As the prophet Yishayah (Isaiah) teaches, the Jewish nation left Egypt with a mission, a mission that would only begin by receiving the Torah at Mt. Sinai 50 days later. It is mission encapsulated by the time-honored phrase, to be "a light unto nations."
What does this mean? In simple terms, it means to advance mankind morally, by acting as a conduit of sorts for the wisdom of Torah, as it is relevant to the nations of the world. The method for achieving this end is to achieve national moral perfection, as much as possible, given the demands of daily life. If the whole nation shows commitment to the values of Torah it is bound to catch the attention of the world, and inspire them to live according to a higher standard of morality.
However, if the Jewish people live without unity, fracturing into several groups, each radically altering the message and mitzvos of Torah from its original form according to their own vision, then all the world sees is a nation in confusion. At such a point, the principles of Torah lose their brilliance in the eyes of the world and their ability to inspire. The world then rejects Torah as a guiding principle for mankind and as a repository of Divine Wisdom. The "light unto the nations" becomes a derision of the nations instead, and the rest of the story has been a long and embittered history within the non-Jewish world.
This is why the first mitzvah in Egypt, prior to the "birth" of the Jewish people from Egypt, was the mitzvah of sanctifying the new moon. The main property of the moon is that it does not create its own source of light. Rather, it reflects the light of the sun, and quite well at that. Even during the blackness of night, when the sun can no longer be seen, the moon can still gather in the hidden rays, and reflect them earthward for mankind to find direction in the midst of night.
The rabbis teach that the Jewish people are compared to the moon. Just as the moon waxes and wanes, so too has the Jewish nation cyclically grown and contracted. And like the moon, the Jewish people keep coming back despite of the efforts of the most powerful nations to overcome and annihilate them. However, the most important comparison of the Jewish people to the moon is not in terms of its appearance, but rather, in terms of its mission.
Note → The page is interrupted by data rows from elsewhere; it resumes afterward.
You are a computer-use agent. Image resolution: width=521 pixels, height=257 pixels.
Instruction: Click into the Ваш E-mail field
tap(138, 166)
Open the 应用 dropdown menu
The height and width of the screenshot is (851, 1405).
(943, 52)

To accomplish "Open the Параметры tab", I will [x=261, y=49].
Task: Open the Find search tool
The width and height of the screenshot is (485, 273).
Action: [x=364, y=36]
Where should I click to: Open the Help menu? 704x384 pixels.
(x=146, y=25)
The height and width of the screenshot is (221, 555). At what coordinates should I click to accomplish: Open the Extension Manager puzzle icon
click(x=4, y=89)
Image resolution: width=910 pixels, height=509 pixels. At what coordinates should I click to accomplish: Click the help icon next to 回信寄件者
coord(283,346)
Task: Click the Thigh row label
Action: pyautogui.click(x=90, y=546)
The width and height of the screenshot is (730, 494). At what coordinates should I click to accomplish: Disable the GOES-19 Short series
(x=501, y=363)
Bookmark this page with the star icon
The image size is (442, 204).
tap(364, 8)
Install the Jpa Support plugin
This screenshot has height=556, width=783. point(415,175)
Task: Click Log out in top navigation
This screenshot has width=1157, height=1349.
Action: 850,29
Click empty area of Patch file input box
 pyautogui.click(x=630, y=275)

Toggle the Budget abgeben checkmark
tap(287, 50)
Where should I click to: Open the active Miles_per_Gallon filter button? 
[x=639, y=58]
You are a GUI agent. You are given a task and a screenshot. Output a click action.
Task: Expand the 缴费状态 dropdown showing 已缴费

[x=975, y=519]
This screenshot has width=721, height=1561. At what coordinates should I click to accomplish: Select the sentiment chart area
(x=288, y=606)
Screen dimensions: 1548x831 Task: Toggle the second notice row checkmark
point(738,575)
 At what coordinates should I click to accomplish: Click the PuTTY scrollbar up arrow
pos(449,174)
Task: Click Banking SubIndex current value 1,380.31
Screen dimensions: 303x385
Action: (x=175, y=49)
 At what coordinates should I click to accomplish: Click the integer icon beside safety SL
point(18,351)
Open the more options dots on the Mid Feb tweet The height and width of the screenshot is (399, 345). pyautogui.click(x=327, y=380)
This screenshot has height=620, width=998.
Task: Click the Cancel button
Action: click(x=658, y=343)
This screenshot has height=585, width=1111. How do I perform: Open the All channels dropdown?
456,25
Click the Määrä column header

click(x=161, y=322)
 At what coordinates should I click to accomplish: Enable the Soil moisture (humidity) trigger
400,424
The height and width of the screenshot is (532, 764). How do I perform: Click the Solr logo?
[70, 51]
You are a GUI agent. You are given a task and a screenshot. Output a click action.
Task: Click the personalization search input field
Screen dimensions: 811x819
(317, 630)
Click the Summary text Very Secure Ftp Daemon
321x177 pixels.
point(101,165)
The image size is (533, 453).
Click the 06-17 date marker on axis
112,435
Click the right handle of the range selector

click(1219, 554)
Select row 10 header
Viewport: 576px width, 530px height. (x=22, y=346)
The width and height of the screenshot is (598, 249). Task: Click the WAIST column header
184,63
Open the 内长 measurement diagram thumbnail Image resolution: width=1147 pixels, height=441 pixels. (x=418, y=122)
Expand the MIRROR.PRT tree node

Just as the moon reflects the light of the sun, so too are the Jewish people meant to reflect the "light" of God. The "light unto the nations" is really a "reflector" of God's holy light to the nations (especially when God seems less apparent), bringing the light of God's morality to every last dark corner on earth. To not fulfill this function is to become "eclipsed," which results in historical darkness, and worse, terrible anti-Semitism, to which history testifies.
Hence, it is quite logical and very meaningful that the first mitzvah to be given to the Jewish people should be the sanctification of the new moon once a month. What better way is there to remind the Jewish people the purpose for which they were freed from Egyptian bondage? What better way is there to point out to the Jewish people, once a month, the mission for which they were hand-picked by God Himself, than to have them focus their attention on the new sliver of moon that is fighting to bring light to the darkened sky? It was the acceptance of this first mitzvah that acted as the spiritual "threshold" across which each Jew in Egypt had to cross to "earn" his or her freedom. It is the acceptance of this mission, the Torah is teaching, that each Jew must continually accept throughout the generations to maintain that freedom. This is why the Haggadah commands us to look at ourselves as if we too left Egypt, in order to rekindle within our own hearts a sense of commitment to the Jewish mission.
The Torah sanctions originality. The rabbis teach that everyone has his own place within Torah, some novel idea waiting to revealed specifically by him. And anybody who has been to a Sheva Brochos and has listened to some of the divrei Torah (words of Torah) knows just how original someone's interpretation of Torah can be! (Perhaps a little too original for some people's tastes!)
However, the principles of Torah are fixed. They are axioms of creation, Divine wisdom beyond reason, that built this world, and which also maintain it. Our job is not to create them, or recreate them, but to reflect them. Our task is to become committed to understanding them as much as we can, and then perform them to the best of our ability, as if they mean something special to us. In this way, the light of Torah becomes increasingly more apparent, and like the moon, reaches a crescendo of light, which, we are promised, will eventually never wane again.
May it be Your will ... to fill the flaw of the moon, that there be no diminution in it. May the light of the moon be like the light of the sun and like the light of the seven days of creation, as it was, before it was diminished ... (From the Prayer, "Kiddush Levana"-Sanctification of the New Moon- said by Jews around the world over the new moon, every month). So too will it be for the Jewishpeople, as well.